要介護度の違いにより入居可能な老人ホームについて

老人ホームへの入居を検討する際には、年齢の他にも、要介護度によって入居可能な施設が変わることを覚えておく必要があります。
入居手続きをスムーズに行えるようにしっかり下調べをしておきましょう。

■要介護度により入居できる施設とできない施設がある

老人ホームの入居には、一般的に60歳以上、もしくは65歳以上からという年齢制限が課されています。
介護保険法においては65歳以上を対象としているため、介護サービスを行っている施設においては65歳以上を入居条件としていることが多いです。
60歳以上の高齢者全てがどの老人ホームにも入れるというわけではなく、要介護度によって入れる施設が決まっています。
要介護度とは、介護を受けるにあたって身体機能がどの程度の状態なのか、どこまで自立した動作を行えるかなどを判定するものです。
前段階として要支援1、要支援2の状態を含めて、さらに要介護度1~5の状態までの7段階に設定されています。

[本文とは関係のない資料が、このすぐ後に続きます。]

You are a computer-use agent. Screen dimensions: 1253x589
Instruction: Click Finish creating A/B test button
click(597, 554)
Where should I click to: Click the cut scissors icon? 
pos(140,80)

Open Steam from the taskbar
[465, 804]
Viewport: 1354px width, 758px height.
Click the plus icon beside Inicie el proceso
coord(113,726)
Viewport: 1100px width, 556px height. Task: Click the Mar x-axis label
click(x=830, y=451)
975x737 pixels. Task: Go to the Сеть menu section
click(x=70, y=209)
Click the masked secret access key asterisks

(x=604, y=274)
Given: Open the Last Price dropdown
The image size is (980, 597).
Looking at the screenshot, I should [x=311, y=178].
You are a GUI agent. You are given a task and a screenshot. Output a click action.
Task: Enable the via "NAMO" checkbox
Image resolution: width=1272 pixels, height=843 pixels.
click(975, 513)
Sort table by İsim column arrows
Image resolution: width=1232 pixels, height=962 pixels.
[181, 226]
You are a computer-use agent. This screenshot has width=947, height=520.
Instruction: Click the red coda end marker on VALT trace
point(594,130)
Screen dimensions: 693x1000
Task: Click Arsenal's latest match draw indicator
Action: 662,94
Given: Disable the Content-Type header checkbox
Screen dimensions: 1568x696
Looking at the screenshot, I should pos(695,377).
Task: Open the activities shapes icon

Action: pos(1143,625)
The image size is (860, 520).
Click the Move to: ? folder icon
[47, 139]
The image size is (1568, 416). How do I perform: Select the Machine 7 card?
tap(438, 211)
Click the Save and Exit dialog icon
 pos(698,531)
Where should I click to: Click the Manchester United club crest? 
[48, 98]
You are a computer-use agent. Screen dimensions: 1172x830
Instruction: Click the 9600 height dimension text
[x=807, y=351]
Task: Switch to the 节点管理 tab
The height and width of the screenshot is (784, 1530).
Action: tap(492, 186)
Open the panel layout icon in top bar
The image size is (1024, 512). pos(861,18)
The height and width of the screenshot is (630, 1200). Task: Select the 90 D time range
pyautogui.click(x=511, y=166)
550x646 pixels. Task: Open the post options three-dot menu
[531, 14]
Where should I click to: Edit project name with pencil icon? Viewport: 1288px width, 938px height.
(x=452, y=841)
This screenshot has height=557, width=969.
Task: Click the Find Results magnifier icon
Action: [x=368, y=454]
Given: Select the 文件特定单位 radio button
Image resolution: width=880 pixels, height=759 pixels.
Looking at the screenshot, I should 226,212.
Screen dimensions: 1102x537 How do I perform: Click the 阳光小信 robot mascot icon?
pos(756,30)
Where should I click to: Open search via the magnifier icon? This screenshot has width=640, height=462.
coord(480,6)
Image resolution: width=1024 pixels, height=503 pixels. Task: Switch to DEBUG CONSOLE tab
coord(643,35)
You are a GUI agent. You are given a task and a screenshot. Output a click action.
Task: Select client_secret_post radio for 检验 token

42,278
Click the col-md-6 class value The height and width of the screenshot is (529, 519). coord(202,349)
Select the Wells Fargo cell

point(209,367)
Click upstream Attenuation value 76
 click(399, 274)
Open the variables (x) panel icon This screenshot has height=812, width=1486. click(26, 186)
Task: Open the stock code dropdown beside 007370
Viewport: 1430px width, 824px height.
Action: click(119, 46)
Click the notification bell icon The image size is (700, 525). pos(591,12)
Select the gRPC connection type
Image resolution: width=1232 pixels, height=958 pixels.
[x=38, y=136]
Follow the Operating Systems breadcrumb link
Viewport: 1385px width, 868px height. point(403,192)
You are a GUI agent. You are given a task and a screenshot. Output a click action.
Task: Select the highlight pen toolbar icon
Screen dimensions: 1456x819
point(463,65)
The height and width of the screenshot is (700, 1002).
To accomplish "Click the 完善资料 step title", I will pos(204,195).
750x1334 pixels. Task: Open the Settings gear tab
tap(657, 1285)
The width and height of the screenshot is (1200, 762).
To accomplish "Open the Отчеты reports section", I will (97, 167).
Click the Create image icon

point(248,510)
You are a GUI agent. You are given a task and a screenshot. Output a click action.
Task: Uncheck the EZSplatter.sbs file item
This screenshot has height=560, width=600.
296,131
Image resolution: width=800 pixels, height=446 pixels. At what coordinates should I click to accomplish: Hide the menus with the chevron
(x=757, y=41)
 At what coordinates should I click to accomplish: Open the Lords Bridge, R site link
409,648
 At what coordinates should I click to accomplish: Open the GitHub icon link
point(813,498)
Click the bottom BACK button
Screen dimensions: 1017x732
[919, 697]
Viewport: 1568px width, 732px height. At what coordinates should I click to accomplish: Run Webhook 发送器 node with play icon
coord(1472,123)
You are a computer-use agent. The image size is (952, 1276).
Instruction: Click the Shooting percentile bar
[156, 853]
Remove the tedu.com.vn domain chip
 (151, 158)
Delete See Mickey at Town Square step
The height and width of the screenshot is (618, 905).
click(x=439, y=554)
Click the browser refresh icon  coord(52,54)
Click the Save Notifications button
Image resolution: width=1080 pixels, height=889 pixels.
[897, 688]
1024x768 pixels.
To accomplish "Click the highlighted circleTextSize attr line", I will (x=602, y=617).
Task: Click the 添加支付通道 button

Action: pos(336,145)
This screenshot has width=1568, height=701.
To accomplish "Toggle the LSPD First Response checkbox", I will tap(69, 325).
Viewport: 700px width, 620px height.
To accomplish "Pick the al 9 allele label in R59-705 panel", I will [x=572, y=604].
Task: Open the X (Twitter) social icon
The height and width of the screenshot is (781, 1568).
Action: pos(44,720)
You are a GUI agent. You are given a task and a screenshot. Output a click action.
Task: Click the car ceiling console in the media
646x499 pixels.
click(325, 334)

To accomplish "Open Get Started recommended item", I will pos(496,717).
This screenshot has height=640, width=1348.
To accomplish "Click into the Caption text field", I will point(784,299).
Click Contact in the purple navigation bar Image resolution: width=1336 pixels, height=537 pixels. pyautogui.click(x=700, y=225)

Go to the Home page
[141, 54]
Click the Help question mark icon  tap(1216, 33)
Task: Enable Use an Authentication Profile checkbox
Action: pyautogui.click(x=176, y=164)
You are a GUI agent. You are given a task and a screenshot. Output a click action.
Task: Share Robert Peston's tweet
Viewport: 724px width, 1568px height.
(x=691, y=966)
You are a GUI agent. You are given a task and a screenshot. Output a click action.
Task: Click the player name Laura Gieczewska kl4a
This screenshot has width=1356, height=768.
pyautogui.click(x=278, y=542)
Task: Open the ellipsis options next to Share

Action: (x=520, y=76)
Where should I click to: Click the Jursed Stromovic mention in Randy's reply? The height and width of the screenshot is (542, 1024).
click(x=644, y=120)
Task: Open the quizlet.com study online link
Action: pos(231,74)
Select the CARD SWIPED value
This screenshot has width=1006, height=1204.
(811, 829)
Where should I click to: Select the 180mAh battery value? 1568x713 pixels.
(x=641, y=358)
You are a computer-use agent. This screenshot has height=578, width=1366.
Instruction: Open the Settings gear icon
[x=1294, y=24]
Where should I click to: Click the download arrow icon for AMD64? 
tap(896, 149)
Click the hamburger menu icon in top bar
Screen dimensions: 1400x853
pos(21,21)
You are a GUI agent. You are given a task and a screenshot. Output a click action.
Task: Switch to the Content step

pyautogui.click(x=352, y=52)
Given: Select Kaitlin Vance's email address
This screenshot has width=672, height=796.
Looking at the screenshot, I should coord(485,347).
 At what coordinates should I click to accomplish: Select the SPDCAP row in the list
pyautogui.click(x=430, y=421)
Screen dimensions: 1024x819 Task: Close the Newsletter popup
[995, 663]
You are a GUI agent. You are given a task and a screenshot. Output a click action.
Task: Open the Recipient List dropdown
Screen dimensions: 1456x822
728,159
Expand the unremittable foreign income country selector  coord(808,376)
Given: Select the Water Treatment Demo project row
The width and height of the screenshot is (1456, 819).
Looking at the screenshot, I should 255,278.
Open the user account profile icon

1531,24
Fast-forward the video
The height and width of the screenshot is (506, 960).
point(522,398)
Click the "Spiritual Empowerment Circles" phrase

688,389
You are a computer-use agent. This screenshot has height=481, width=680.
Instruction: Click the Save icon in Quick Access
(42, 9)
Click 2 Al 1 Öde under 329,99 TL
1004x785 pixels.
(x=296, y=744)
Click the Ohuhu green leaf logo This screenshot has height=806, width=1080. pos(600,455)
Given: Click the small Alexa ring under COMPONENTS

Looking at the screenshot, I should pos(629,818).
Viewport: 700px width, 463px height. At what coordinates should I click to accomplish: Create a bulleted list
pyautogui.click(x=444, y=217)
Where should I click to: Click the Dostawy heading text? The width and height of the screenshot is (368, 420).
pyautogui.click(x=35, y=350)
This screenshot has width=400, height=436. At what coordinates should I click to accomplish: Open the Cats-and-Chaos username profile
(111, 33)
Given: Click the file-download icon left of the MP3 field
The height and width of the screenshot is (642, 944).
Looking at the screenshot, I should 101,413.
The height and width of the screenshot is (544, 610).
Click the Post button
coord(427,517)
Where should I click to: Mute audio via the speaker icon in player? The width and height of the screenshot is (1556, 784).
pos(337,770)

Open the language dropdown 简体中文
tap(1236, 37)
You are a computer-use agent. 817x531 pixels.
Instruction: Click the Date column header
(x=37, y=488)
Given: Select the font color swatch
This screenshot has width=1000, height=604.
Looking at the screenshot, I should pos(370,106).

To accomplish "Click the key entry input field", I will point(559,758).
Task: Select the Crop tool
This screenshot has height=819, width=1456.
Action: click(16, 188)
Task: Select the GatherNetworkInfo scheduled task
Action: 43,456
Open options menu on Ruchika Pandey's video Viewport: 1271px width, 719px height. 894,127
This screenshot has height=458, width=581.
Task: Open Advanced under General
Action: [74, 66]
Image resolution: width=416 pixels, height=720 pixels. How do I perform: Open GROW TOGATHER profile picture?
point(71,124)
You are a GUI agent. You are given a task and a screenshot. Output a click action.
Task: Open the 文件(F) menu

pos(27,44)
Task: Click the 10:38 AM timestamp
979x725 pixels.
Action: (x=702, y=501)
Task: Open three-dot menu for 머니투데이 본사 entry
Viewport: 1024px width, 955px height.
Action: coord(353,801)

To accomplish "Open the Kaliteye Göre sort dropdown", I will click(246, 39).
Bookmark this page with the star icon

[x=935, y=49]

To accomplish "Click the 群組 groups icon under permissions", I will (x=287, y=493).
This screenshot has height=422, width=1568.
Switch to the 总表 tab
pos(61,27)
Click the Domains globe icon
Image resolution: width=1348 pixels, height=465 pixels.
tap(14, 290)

要介護度1~2の間では、排泄や入浴などの日常的な動作や、歩いたり起き上がったりすることに部分的な介護が必要な状態です。
この段階では、ほとんどの介護付き有料老人ホーム住宅型有料老人ホームグループホームなどが入居の選択肢として挙げられます。
こういった民間施設の老人ホームでは、ほぼ自立して生活している方から要介護度が高い方まで、受け入れの態勢は様々です。

 

■特別養護老人ホームの場合は?

一般的に特養と呼ばれる特別養護老人ホームは、社会福祉法人や公共団体などが運営しているもので、比較的割安である入居費用や手厚い介護を受けられることで人気です。
こちらは入居の際、要介護度による基準を設けています。
要介護度3以上に認定された場合のみ、特別養護老人ホームの入居が許可されています。
要介護度3より上の段階では、立ち上がる、歩く、食べるなどといった日常生活の動作が行えず、ほぼ全面的な介護が必要です。
そのような状態を家族のみでカバーするのは困難なため、24時間体制で見守る介護サポートが受けられる特養への入居が推薦されます。

ただし、要介護度2までの状態であっても、認知症や知的障害などを伴っている場合であれば特例として特養への入居が認められる場合があります。

老人ホーム施設にも様々な種類があり、入居に求められる条件も多種多様です。
自身または家族が入居を考えていられる方は、年齢および要介護度などをしっかり把握して、どの老人ホームが一番合っているのか入念に調べた上で手続きに向かう方が良いでしょう。